What were you most nervous about?
With our physical disabilities, there are preconceived notions about what we can do and what we cannot. We tried to convey how independent and "normal" our lives are, but at the end of the day, a birthmother needed to be comfortable with us to be able to select us as their child's adoptive parents. We were nervous that this decision would never happen.
How did your friends and family react to your decision to adopt?
Our friends and family were excited about the decision! Our parents love being grandparents, so the possibility of having another grandchild made them glow. Our siblings were also very excited, and they supported us in every decision we made concerning adoption. Our friends kept telling us how we would make great parents, and they could not wait to start spoiling our little one.
What was it like meeting your birthmother for the first time?
We did not meet our birthmother until the day our daughter was born, but we had talked to her several times leading up to the birth. We formed a great relationship, so meeting her felt like getting together with a friend we do not see that often.
Did you choose an open or closed adoption? How did you make that decision?
We decided for the sake of our daughter to have an open adoption. Our daughter needs to be able to know who she is and where she came from. It was important to both us and her birthmother that our daughter have the ability to have a relationship with her birthmother so that our daughter understood where she came from, and how much she is loved by all three of us.
Describe receiving the call that your baby was being born and traveling to meet her.
Our birthmother was scheduled to have a C-section nine days after our daughter was actually born. We figured we had some time, so we had nothing packed. When I got the call that our birthmother was in labor, I was at my friend's house and, quite honestly, in shock. I immediately called my husband and told him to start packing as I was on my way. We were no more than 20 minutes away from home when my phone flashed with the first picture of our daughter. My heart leapt into my throat and I had to pull over. I was so overcome with emotions. Once I gathered myself, I had to actually put the car on cruise control because I could not do the speed limit. All I wanted to do was see our beautiful little girl in person.
Describe the experience of finally meeting your baby.
All I can say is that meeting our daughter was surreal. We got to the hospital about three and a half hours after she was born, so we were brought to our birthmother's room. The nurse went to get our daughter, and during the wait we talked about how the birth went and how our birthmother was feeling. Finally, they wheeled our daughter into the room and there laid the most beautiful little girl I had ever seen. The nurse went to hand her to the birthmother, but she pointed at me and said, "You need to give her to her mom." That was the first time I was called mom...and that is an awesome feeling. They placed her in my arms and I could not stop looking at her.

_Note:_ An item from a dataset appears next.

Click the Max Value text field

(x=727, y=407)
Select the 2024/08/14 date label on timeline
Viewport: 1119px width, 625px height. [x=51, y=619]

What is your relationship like with the birthmother?
We have a great relationship with her! She is still considered our friend. We send pictures to her and still talk from time to time. We see her as a wonderful person who loves our daughter as much as we do.
What were the biggest challenges of the adoption process?
The wait was the hardest. You are so excited about becoming parents, but you need to wait for that one birthmother who decides you are the one. There is nothing more nerve wracking than that.
Adoption can be a lengthy process — how did you get through it?
We tried to keep ourselves busy. We surrounded ourselves with friends and family and tried to go about our lives. We daydreamed from time to time and tried hard to stay as positive as possible.
Would you adopt again? Why or why not?
We would. It is a big decision with a ton of ups and downs, but at the end is a beautiful little one who looks into your eyes and lightens up your heart.
What advice do you have to share with other adoptive parents?
Listen to those who say it will happen. Have faith in yourself and in the process. Share your thoughts with others...and remember...the prize at the end is all worth it!